David Letterman performed a ten-minute comedy routine last evening about how he’d been blackmailed. The punchline was that he had indeed had sex with female employees, the scuttlebutt that his blackmailer, reportedly a producer for the CBS show “48 Hours,” had threatened to reveal. “The answer is yes, I had sex with women who worked for me on this show,” he declared. At that, the audience burst out in applause.
It was a strange moment, one of those that you couldn’t sit through if it weren’t on television, and maybe only on Letterman. He whipped out a Letterman-esque word, “hinky,” to express the creepy feeling of being spied on, and and owned up to a Midwestern, Lutheran sense of guilt. (Okay, Garrison Keillor is the other guy who could have pulled it off.) It was strange enough to watch Dave get laughs with a script wrung dry, no doubt, by lawyers, p.r. types, and networks execs. But the applause was the oddest feature. What, precisely, was the audience applauding?
Obviously, they were supporting a guy they like and admire. But Letterman also made an implicit statement about the truth. He didn’t defend his right to have sex with his employees–he said he “hoped to keep my job,” and he repeatedly voiced concern about the women’s reputations. But in busting the blackmailer, now under arrest for attempted grand larceny, he forwarded the idea that sex is most embarrassing to oneself and damaging to others when you lie about it, try to hush it up.

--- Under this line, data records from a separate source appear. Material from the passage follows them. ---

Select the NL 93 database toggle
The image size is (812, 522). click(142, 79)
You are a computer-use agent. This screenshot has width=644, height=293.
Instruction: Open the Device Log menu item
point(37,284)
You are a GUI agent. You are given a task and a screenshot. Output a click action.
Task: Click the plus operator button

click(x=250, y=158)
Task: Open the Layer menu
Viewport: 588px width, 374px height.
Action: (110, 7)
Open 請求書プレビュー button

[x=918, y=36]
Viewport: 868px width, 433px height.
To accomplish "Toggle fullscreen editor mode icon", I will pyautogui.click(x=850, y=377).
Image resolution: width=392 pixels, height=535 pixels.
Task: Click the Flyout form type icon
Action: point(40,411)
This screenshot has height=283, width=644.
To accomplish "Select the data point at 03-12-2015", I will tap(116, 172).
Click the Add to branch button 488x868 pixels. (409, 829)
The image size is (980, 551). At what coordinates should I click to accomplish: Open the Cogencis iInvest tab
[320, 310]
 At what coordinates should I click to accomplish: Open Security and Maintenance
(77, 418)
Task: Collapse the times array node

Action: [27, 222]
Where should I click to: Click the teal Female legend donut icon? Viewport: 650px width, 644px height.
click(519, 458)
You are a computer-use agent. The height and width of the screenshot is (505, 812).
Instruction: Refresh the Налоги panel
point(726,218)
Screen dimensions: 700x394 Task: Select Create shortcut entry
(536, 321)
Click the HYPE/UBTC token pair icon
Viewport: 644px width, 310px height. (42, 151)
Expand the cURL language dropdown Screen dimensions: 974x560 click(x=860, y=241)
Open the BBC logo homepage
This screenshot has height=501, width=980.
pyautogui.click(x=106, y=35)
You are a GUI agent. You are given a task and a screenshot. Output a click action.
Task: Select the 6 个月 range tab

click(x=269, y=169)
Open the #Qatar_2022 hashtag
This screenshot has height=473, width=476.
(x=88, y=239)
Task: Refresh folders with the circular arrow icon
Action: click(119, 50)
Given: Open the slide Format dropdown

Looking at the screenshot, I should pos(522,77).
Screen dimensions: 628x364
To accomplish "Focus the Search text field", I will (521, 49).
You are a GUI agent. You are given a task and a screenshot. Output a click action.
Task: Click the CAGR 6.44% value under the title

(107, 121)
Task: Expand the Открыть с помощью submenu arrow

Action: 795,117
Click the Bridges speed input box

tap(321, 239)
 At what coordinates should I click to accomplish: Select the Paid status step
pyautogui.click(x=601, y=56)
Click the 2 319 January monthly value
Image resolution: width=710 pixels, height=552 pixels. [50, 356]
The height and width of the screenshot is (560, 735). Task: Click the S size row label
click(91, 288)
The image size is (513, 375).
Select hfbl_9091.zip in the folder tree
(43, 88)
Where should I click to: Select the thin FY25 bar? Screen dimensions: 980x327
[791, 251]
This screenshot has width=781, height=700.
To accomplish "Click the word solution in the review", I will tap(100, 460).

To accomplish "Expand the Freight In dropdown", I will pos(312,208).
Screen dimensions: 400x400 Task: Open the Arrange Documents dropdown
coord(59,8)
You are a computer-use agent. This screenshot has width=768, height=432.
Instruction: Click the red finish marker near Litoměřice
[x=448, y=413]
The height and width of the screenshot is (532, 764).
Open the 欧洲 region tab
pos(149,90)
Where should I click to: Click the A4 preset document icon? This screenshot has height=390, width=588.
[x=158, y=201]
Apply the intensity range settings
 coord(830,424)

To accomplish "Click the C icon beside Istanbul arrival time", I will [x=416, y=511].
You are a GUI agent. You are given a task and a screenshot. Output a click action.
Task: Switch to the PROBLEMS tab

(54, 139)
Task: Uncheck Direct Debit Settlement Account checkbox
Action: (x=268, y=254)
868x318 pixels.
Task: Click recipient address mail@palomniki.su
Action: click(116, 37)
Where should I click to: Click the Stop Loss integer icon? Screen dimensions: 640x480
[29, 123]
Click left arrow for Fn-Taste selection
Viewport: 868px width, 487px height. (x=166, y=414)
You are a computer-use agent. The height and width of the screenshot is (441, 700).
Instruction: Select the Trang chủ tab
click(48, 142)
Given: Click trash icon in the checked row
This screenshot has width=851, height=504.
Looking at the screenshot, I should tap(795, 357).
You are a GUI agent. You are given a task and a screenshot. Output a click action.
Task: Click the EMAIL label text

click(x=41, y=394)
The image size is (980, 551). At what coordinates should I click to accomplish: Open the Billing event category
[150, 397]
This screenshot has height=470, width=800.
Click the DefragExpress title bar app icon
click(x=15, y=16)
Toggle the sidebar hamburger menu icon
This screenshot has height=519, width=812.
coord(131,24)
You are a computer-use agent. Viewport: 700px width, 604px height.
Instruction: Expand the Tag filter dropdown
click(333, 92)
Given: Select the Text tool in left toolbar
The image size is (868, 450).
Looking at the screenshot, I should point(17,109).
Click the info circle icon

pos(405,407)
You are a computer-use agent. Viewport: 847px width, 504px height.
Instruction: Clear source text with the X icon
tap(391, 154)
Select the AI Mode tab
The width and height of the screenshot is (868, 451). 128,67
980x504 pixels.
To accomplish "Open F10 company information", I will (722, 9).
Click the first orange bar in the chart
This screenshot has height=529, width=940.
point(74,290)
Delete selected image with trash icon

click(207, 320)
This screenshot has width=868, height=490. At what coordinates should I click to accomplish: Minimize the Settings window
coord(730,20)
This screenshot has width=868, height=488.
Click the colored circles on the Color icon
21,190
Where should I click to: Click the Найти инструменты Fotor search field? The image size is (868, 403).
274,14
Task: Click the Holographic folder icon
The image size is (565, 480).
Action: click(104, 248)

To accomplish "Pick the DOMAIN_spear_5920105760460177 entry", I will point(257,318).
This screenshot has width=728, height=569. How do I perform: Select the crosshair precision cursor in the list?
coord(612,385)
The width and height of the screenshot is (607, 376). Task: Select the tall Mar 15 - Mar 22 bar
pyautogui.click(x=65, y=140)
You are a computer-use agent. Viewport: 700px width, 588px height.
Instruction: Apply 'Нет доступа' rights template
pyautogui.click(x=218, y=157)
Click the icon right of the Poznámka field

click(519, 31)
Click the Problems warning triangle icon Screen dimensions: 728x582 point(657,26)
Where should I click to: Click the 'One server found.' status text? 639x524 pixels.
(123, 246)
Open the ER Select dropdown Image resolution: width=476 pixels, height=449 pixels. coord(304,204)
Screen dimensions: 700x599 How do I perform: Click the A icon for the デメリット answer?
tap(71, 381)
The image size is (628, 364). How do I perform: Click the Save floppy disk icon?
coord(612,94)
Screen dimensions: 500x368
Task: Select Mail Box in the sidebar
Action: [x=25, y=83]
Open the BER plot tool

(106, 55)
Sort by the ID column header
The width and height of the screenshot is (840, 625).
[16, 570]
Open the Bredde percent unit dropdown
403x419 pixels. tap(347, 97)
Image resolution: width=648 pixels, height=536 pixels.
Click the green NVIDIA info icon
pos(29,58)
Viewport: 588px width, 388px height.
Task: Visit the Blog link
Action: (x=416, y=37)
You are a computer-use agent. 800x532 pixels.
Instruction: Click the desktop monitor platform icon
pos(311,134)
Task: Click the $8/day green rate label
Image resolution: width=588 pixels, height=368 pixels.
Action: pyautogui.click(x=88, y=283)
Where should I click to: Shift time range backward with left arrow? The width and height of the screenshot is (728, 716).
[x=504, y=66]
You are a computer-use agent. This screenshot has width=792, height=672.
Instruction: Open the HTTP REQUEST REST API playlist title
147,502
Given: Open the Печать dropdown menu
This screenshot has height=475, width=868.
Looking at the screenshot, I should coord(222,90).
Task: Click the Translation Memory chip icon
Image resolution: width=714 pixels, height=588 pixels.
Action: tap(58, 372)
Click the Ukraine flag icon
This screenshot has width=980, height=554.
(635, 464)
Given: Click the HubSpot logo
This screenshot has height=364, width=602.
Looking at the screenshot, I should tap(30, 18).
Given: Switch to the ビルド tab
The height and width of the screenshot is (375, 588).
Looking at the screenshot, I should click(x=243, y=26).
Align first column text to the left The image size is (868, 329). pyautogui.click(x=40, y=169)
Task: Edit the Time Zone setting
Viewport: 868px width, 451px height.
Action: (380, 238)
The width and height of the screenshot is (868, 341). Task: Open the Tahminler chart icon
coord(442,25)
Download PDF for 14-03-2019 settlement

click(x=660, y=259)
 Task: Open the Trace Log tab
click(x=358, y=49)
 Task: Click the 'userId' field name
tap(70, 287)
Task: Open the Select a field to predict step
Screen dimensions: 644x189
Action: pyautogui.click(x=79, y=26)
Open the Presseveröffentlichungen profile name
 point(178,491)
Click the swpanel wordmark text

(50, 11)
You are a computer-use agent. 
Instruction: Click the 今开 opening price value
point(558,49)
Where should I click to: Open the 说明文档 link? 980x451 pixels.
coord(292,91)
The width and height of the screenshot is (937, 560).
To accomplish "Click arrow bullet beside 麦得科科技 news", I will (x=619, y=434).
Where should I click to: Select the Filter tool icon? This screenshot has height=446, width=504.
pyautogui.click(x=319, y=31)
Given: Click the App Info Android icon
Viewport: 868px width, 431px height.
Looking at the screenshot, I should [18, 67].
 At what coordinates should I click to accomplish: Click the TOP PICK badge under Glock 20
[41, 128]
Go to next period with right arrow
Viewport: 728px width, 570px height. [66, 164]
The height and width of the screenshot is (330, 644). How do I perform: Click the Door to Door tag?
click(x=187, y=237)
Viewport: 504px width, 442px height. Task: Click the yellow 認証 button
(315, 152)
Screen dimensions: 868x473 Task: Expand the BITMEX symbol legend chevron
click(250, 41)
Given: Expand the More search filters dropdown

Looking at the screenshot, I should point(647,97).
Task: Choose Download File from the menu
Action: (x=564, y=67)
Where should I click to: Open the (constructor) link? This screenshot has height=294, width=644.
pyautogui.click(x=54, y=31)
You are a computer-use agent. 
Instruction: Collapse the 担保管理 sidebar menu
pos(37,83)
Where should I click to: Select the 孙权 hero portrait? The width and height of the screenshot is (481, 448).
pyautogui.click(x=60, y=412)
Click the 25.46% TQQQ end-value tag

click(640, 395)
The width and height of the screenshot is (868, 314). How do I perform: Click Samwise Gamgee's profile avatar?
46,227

It’s not Dave’s idea. Nathaniel Hawthorne floated it in 1850, when he published his novel “The Scarlet Letter.” The most conservative Christian politicians and ministers have learned the lesson and immediately submit to their own personal truth commissions as soon as scandal breaks. Yes, these men are usually gambling that an honest admission would save them face and, in the long run, power and money, reckoning that Americans will be more forgiving if you treat us like the grown-ups. And we are. The audience was in a sense clapping for itself.